魔女ウィッチってのは、普通使い魔を作るの。フクロウとか、カエルとかで」

「作ってどうするんだ?」

「自分じゃやらないことをやらせるのよ。例えば、使いっぱしりとか」

「お使いってこと?」

「そう」


 カエルがお使い……?

 絵本ならありだが、現実でやると問題になりそうだ。


「高位の魔女ウィッチになれば多くのことを使い魔にやらせて、自分は魔法の研究ばかりに取り組むものよ。そうすれば、家事とか仕事とかをやってる他の魔女ウィッチと比べて一歩前に進めるでしょ?」

「確かに」


 それはナツキも納得のできるものだ。

 例えば親がいる家族だとバイトに行かなくても塾のお金を出してくれるし、夕飯とかを作らなくても良い。その時間を受験勉強に回せるのだ。


 だから、親がいないというのはそれだけで、受験では不利になる。

 魔女ウィッチの世界でも、それは同じなのだろう。


「でも、使い魔ってカエルとかフクロウなんでしょ? 俺が行っても大丈夫なの?」

「もちろん。人間を使い魔にしている魔女ウィッチもいるもの」

「へー」

「だから、ナツキは私の使い魔ってことにするわ。……で、使い魔の武器を手入れするって名目で私が魔剣鍛冶師マギスミスの居場所を聞いてあげるから」

「……悪いな、俺のために」

「何言ってるの。仲間は持ちつ持たれつ。私はナツキから貰った恩を返してるだけよ」


 そう言ったホノカは照れくさそうにそっぽを向いた。


「じゃ、早速行くわよ。始まるのは午前三時。それまでには着いておかないと行けないから」

「どこでやるんだ?」

「近くて遠いとこ」

「……?」


 というわけで夜会サバトにあった服装に着替えろと言われたナツキは困惑。魔女ウィッチの集会に来ていける服がないのである。試しに今朝電車で入手した『天蓋の外套』を取り出してみたのだが……。


「おぉぉ……」


 全部が黒で作られたコートは、トレンチコートというやつで全身を覆う長い丈が特徴的だった。

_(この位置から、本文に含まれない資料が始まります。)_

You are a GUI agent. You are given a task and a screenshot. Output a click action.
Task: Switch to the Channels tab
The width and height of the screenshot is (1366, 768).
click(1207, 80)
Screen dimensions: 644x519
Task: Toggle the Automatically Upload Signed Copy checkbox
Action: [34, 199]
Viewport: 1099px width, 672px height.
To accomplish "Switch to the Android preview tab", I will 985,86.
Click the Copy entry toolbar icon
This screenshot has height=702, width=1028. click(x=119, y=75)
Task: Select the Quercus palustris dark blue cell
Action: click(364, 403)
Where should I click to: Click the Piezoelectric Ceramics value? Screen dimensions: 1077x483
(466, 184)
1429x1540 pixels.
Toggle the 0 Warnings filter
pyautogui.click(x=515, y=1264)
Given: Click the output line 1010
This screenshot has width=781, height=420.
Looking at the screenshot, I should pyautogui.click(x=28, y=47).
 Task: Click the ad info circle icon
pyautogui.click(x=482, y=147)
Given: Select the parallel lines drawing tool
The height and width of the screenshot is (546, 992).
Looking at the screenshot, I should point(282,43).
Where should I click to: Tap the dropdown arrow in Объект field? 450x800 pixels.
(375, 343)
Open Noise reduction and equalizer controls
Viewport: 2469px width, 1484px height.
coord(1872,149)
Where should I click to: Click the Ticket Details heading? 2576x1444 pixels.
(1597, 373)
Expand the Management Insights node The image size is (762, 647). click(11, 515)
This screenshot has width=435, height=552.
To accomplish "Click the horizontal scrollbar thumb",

 これはこれで厨二心を刺激されて大変カッコよかったのだけど、明らかに魔女たちの中に入ると浮いてしまうほどに近代的で、シュッとしたスマートな見た目。魔女ウィッチというのは、ダボッとした服を着ている印象があるのものだから、真逆だ。


 ナツキは『天蓋の外套』を『インベントリ』に収納。


「なんかないかな?」


 そう言いながら『インベントリ』に入っているものをリスト化して表示しているディスプレイをスクロールしていると……見つけた。


「あ、これで良いじゃん」


 『クエスト』で入手した『駆け出し魔法使いセット』の中にあったローブである。あまりにもデザインが古すぎるというか、絵本の中に出てくる魔法使いが来てそうなローブなのでナツキは着る気がしなかったのだが、夜会サバトに向けてならちょうど良いだろう。


 試しに着てみると、サイズはナツキにフィット。

 『クエスト』で入手したのだから、何かしらの効果くらいあるだろうと思って【鑑定】スキルで見てみると、


 ――――――――――――――

 オーバーローブ(春モデル)

 ・冬も終わり次第に暖かくなる春。ですが、まだまだ夜は冷え込む季節。夜会サバトや生贄の儀など魔法使いと夜は切っても切れない関係ですね。ですが、昼からローブを着るのはどうにも暑い。そこで我がロンドーラでは、太陽光に反応し、昼は涼しく夜は暖かくする魔術陣を組み込んだオーバーサイズのローブを開発いたしました。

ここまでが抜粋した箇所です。